MEMBERS of a smuggling gang which brought four Vietnamese migrants across the Channel on a ‘tiny’ inflatable boat have been jailed for more than 27 years.
Six smugglers were convicted of conspiracy to facilitate unlawful immigration after the migrants were taken from France to Deal in Kent.
One of the migrants told a trial at St Albans Crown Court he was promised free accommodation and food in exchange for labour, police said.
A specialist police unit arrested the gang after the Vietnamese nationals were seen climbing from a rigid hulled inflatable boat and walking to a waiting vehicle on August 3 2018.
The police swoop happened after surveillance which included a Border Force patrol boat.
Nazmi Velia, 32, of Park Street Lane, St Albans, and Hoa Thi Nguyen, 49, of Bisterne Avenue, Walthamstow, London, were described as ringleaders of the gang.

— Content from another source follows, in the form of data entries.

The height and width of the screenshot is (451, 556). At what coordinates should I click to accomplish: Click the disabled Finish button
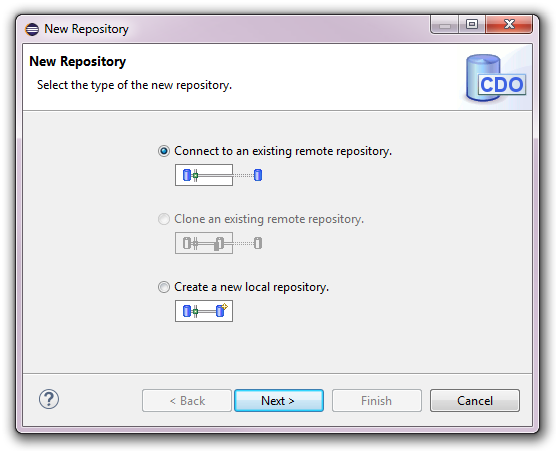point(377,401)
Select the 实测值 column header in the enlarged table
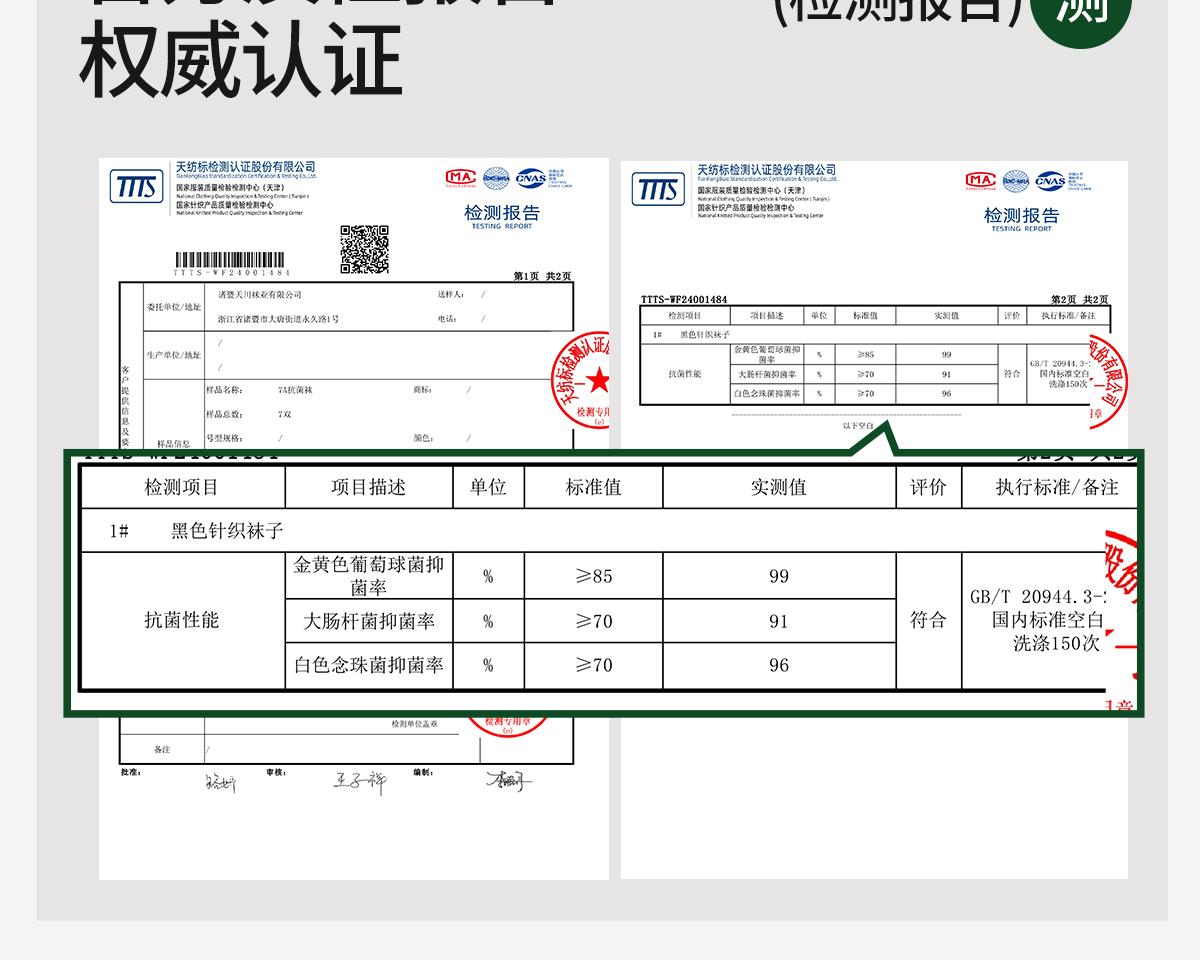The height and width of the screenshot is (960, 1200). pyautogui.click(x=778, y=488)
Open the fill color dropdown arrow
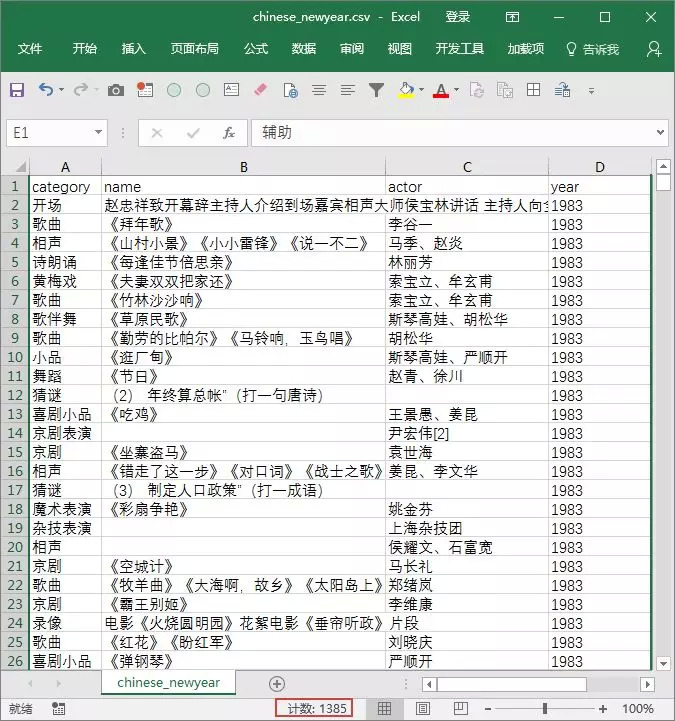Image resolution: width=675 pixels, height=721 pixels. click(x=422, y=90)
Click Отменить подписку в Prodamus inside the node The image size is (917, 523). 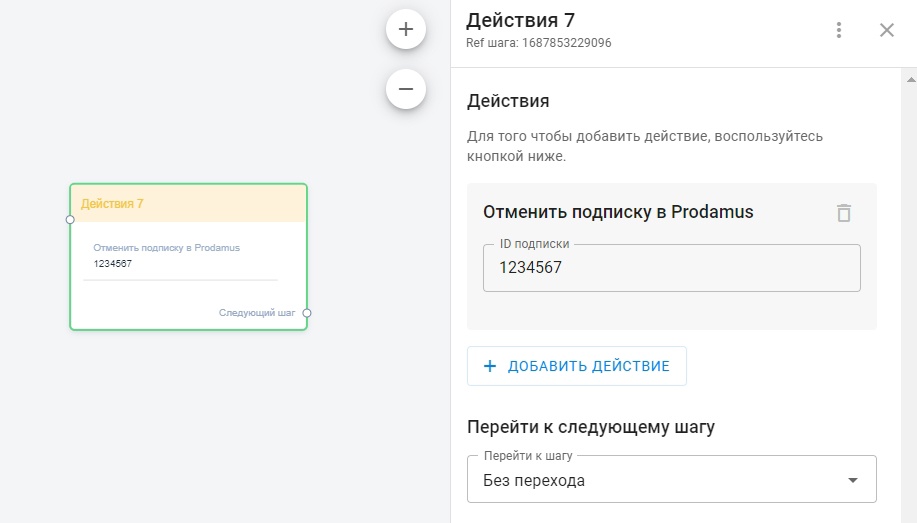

Velia was jailed for five years and four months and Nguyen was sentenced to eight years.
The two transporters’ were Egert Kajaci, 35, of Turn Drive, Oxford, and Thomas Mason, 36, of High Street, Eyeworth, Bedfordshire.
Mason was jailed for eight years and Kajaci's sentencing was deferred until March 18.
Erald Gapi, 27, of Abinger Grove, Deptford, was jailed for 21 months, Chi Tan Huynh, 41, of Wharf Road, London, was jailed for two and a half years, and Wayne Lee, 47, of Grasmere Close, Abbots Langley, Hertfordshire, for two years.
They were said to have played ‘significant roles within the group’.
Patrick Ward, 33, of Chennels Close, Hitchin, was prosecuted in Dunkirk, France, for assisting the entry and movement of irregular foreign nationals.
He received a six-month suspended jail sentence, £2,000 fine and a three-year ban from entering France.
One migrant said he did not know what country he was in when they left France and had to cling on to a strap to prevent him falling from the boat, police said.
The gang targeted migrants, predominantly those from Vietnam who were in France and Belgium, on several occasions between April and August 2018.
Detective Inspector Trevor Davidson, who led the investigation for the Eastern Region Special Operations Unit (ERSOU), said: ‘Not only was the operation highly illegal, the group were putting the lives of the migrants at risk, forcing them to travel without life jackets in a tiny boat across the Channel at night, for their own financial gain.’
The ERSOU is a regional organised crime unit which also worked with the Border Force and National Crime Agency during the operation.